Recuerdo las manos de mi abuela guisando millo en una sartén enorme. Blancas y dibujando círculos con el grano duro mientras dejaba caer un poquito de azúcar. Blanco sobre ocre.
Al olor de la golosina nos juntamos muchas cabezas pequeñas alrededor del fuego, para la merienda.
– ¡Aún está latiendo! – dijo «maye», mi abuela.
Latía el cochafisco. Latían nuestras ganas de saborearlo. Y entre latido y latido observé que las llamas se revolvían furiosas, como un dragón escupiendo fuego, con formas circulares cual nube gorda de verano. Por momentos eran lenguas de luz afiladas como un sable. Se diría que aquel dragón de fuego quería escapar de entre las brasas y volar hasta algún nido, en el ciruelero viejo.
Cuando el millo dejó de palpitar Maye lo repartió. Sus manos arrugadas eran fuertes y a la vez suaves. Mi hermana pequeña y yo corrimos a jugar de nuevo al escondite. La alfalfa estaba grande y pudimos tumbarnos seguras mientras mascábamos la delicia tostada. Nos quedamos contemplando el cielo: La luna llena acababa de subir para alumbrarnos, parecía azul y más grande que nunca antes.

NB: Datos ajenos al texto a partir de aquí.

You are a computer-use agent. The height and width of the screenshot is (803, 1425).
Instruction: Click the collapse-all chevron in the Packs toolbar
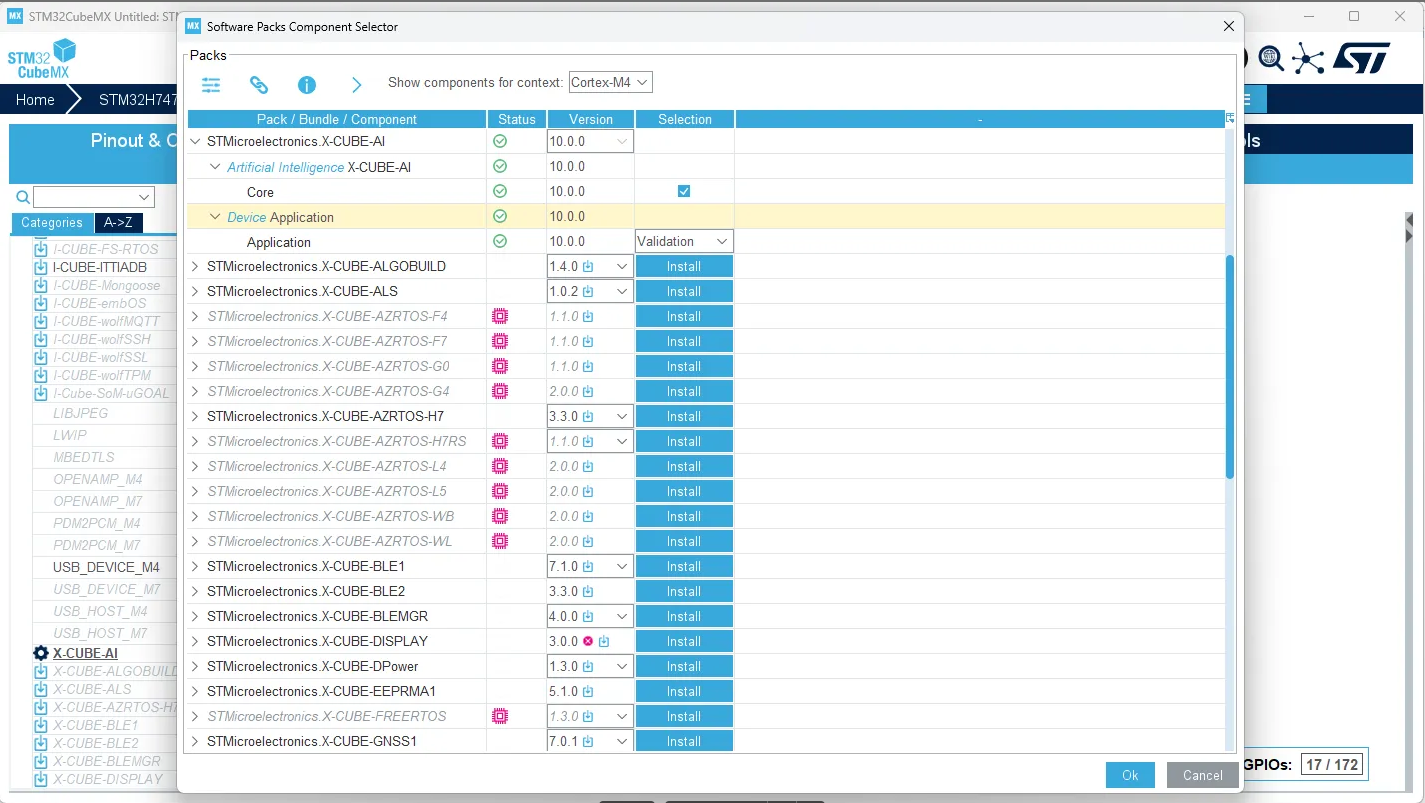click(x=356, y=85)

La noche nos enfrió el cuerpo y volvimos a casa. Ya no había fuego. La hoguera estaba dormida y los grillos muy despiertos.

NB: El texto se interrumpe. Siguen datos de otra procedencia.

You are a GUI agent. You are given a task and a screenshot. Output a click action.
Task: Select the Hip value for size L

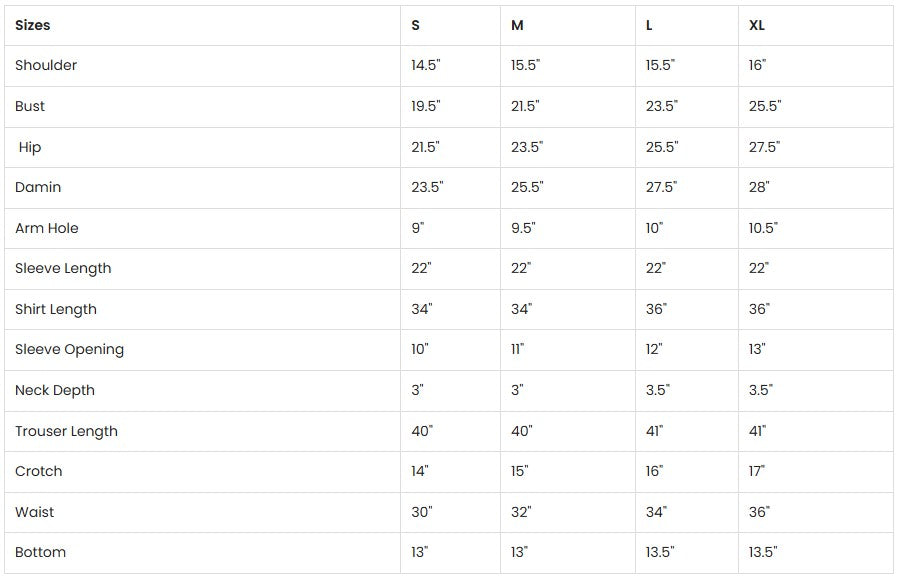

– ¿Quién habrá ganado la pelea?- pregunté en voz alta-
-¿Qué pelea?-mi hermana me contestó con otra pregunta, como le gustaba hacer.
-La del dragón contra las brasas…- dije yo- pero esta vez no contestó nadie. Me inquieté más y más. Miré al ciruelero de nuevo, las frutas todavía estaban verdes y lucían como huevitos escapados del gallinero. En breve se pondrían oscuras y dulces. Íbamos a poder hacer tarta de ciruelas.

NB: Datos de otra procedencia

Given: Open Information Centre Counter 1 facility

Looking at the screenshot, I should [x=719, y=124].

Pero ni rastro del fuego. Contemplé agua alrededor de la hoguera. Anduve un trecho corto, lentamente y en silencio, ensimismada en mis pensamientos, buscando como lechuza alguna pista entre las sombras. Y hasta creé las primeras frases para un nuevo cuento:
Imaginar no quise, sino saber lo que se hizo con tanto fuego, ahora ausente.
¡Dragón: ahí estas! ¡Vives y sobrevives!
Escuché un sonido grave y muy bajito al que perseguí. Allí estaba y me miró. Le devolví la mirada y hasta repetí el upupú. Miré con admiración al pajarito que se había camuflado como los pulpos entre las rocas de la playa. Esa noche dormí con la promesa de guardar el secreto y convertirme en su protectora.